Ce qu’il faut éviter
S’il est vrai que le climat tendu des relations entre le Chef de l’Etat et les organisations syndicales n’est pas de nature à arranger le gouvernement, un dégel de la situation ne serait assimilable à la transformation de toutes les forces sociales en griots du pouvoir. La goutte d’eau qui a fait déborder le vase est bien la prise d’assaut de l’opinion par des supporters du régime qui vilipendent tous ceux qui émettent une réflexion critique sur ce que fait le gouvernement ou qui refusent de s’aligner pour encenser le changement. Dans un pays démocratique, chacun a son rôle à jouer. Et les syndicats ne pourront jamais se croiser les bras et obtenir la satisfaction de leurs revendications. Il n’est donc pas pertinent de demander aux syndicats de ne plus donner de la voix ou de ne pas continuer de mobiliser, de sensibiliser, de former et d’informer leurs militants à la base. De même les partis politiques qui ont le devoir de l’animation de la vie politique ont constitutionnellement le droit d’émettre leurs idées même si elles sont critiques sur la gestion du pouvoir.

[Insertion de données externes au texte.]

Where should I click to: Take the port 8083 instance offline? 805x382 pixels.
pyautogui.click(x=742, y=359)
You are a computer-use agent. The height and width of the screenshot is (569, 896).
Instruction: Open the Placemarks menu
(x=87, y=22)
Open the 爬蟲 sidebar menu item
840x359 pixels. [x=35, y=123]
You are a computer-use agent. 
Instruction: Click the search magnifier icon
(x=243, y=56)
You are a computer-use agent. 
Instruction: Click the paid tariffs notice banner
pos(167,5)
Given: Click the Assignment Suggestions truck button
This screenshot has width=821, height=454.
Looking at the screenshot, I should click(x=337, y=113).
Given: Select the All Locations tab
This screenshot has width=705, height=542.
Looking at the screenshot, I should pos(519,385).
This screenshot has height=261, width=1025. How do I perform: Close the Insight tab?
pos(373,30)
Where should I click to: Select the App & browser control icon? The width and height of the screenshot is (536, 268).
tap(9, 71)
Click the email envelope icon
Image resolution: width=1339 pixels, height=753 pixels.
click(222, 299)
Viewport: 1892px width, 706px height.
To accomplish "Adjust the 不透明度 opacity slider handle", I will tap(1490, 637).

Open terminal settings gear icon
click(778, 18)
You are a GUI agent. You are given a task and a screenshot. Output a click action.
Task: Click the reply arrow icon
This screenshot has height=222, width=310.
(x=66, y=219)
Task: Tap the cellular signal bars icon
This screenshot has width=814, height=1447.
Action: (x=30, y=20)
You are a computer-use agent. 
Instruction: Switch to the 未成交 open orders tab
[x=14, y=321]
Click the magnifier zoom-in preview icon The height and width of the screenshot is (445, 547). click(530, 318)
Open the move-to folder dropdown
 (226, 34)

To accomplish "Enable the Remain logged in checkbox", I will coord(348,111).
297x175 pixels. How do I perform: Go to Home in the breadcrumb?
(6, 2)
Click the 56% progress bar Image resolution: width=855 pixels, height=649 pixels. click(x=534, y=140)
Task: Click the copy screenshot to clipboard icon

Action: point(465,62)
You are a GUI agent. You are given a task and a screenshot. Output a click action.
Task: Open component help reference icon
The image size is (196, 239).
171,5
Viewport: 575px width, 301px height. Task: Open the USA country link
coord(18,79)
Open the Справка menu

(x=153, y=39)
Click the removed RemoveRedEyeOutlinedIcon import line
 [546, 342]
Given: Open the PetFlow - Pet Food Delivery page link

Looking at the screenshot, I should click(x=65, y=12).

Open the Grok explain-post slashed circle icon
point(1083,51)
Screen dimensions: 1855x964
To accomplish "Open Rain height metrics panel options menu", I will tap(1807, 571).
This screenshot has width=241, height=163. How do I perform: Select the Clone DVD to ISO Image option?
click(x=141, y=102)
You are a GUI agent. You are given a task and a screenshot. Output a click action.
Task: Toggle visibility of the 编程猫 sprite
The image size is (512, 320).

Tout cela participe de la bonne ambiance nécessaire dans un régime démocratique. Et c’est d’ailleurs ce qui permet à tout pouvoir exécutif, législatif et judiciaire de jouer son rôle au nom du principe de séparation des pouvoirs qui, en définitive, se complètent finalement pour garantir les droits, les libertés et la bonne gestion de la cité. Il faut donc éviter que le prétexte d’un apaisement du climat sociopolitique ne remette en cause les réels acquis démocratiques. Les institutions de la République, les organisations professionnelles et les partis et mouvements politiques doivent jouer leur rôle selon les lois et textes réglementaires et dans le respect mutuel pour garantir le retour à un climat apaisé. Toute violation d’une parcelle de pouvoir de l’une ou l’autre catégorie sera toujours sujette à des réactions ou des protestations, toutes choses qui vicient l’atmosphère. A chacun donc de jouer son rôle.